A mature data management industry based primarily on relational database (RDBMS) technology has been established over the last two decades. However, the emergence of the Big Data phenomenon, characterized by the 3Vs (Volume, Velocity, and Variety) of data and agile development of data-driven applications, has introduced a new set of challenges, and a variety of technologies have emerged to address them. Benchmarks provide a method for comparing performance of systems and are often used for evaluating suitability of these systems for procurement. The advent of new techniques and technologies for Big Data creates the imperative for industry standard benchmarks for evaluating such systems.
Big Data systems are characterized by their flexibility in processing diverse data genres, such as text, images, video, geo-locations, and sensor data, using a variety of methods. Because of the many sources and methods of analyzing Big Data, a single benchmark that characterizes all use-cases could not exist. However, a study of several Big Data platform use-cases indicates that most workloads are composed of a common set of stages, which capture the variety of data genres and algorithms commonly used to implement most data-intensive end-to-end workloads.
Beginning in late 2011, the Center or Large-scale Data Systems Research (CLDS) at the San Diego Supercomputer Center (SDSC), in collaboration with several industry players, initiated a community activity in Big Data benchmarking. The goal was to define reference benchmarks that capture the essence of Big Data application scenarios and to help characterize and understand hardware and system performance and the price-to-performance ratio of Big Data platforms. Founding members of this benchmarking initiative include Dr. Chaitan Baru (CLDS), Raghunath Nambiar (Cisco), Meikel Poess (Oracle), and Tilmann Rabl (University of Toronto), in addition to Greenplum, a division of EMC.

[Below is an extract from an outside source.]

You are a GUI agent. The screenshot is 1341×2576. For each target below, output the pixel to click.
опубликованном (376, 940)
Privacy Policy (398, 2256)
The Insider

As a result of these initial activities, a Workshop Series on Big Data Benchmarking (WBDB) was organized, sponsored by the National Science Foundation. These workshops and associated meeting series validated the initial ideas for a Big Data benchmark to include definitions of the data along with a data generation procedure; a representative workload for emerging Big Data applications; and a set of metrics, run rules and full disclosure reports for fair comparisons of technologies and platforms.
A formal specification of this benchmarking suite is under-way, and will be announced at O’Reilly’s Strata Conference on February 28, 2013, in a session I will conduct with Chaitan Baru. We will be unveiling the current status of our effort in a Big Data Top 100 List and encourage you to participate in this community-based endeavor in defining an end-to-end application-layer benchmark for Big Data applications.